What the task asks: Since pictures are not wanted in the copy, output only the rest of each record exactly.
Segment Start: Data section
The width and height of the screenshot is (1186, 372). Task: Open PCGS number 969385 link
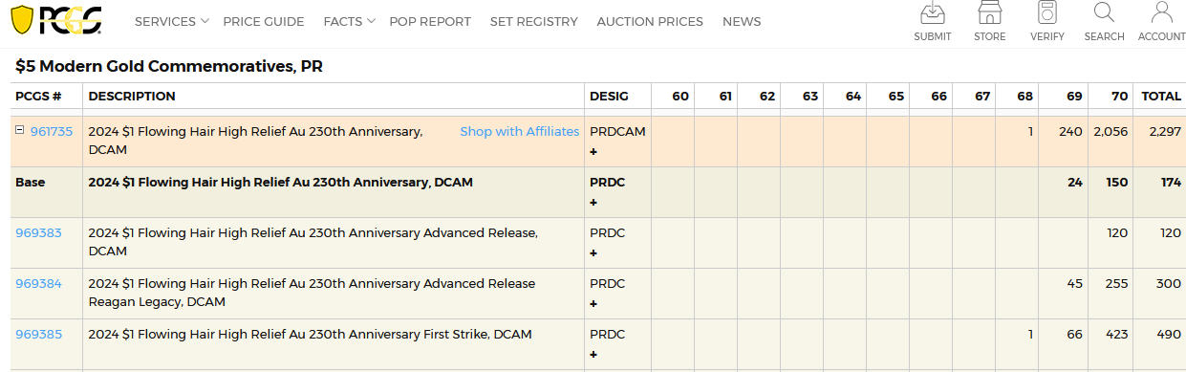point(38,334)
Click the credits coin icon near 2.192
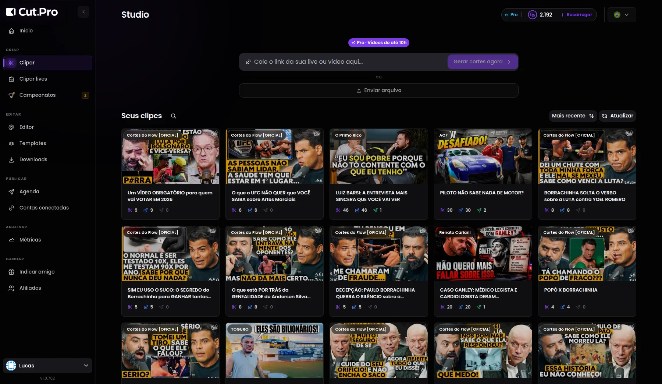 [532, 15]
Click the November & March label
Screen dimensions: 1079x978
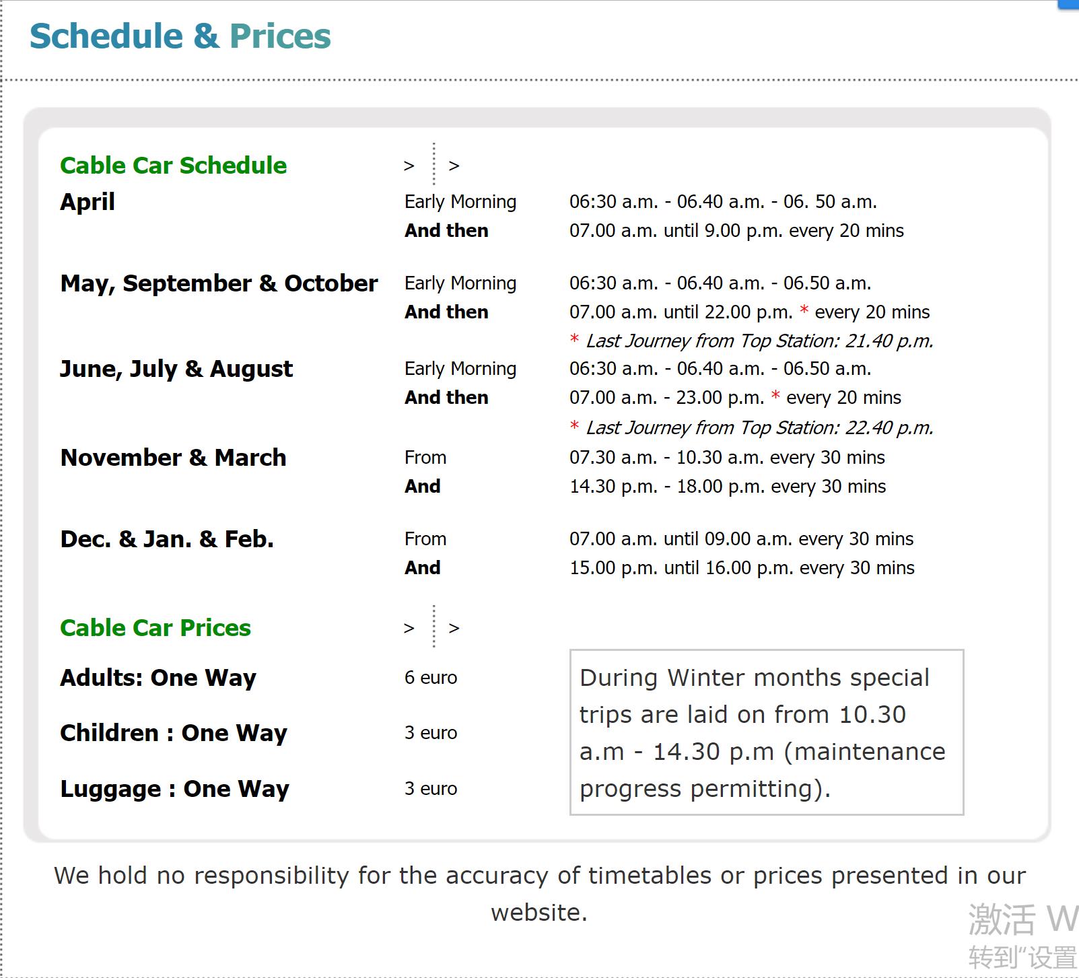173,458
Segment End: Data section
Result:
The width and height of the screenshot is (1186, 372). Task: Open PCGS number 969385 link
point(38,334)
Click the credits coin icon near 2.192
 [532, 15]
Click the November & March label
Screen dimensions: 1079x978
173,458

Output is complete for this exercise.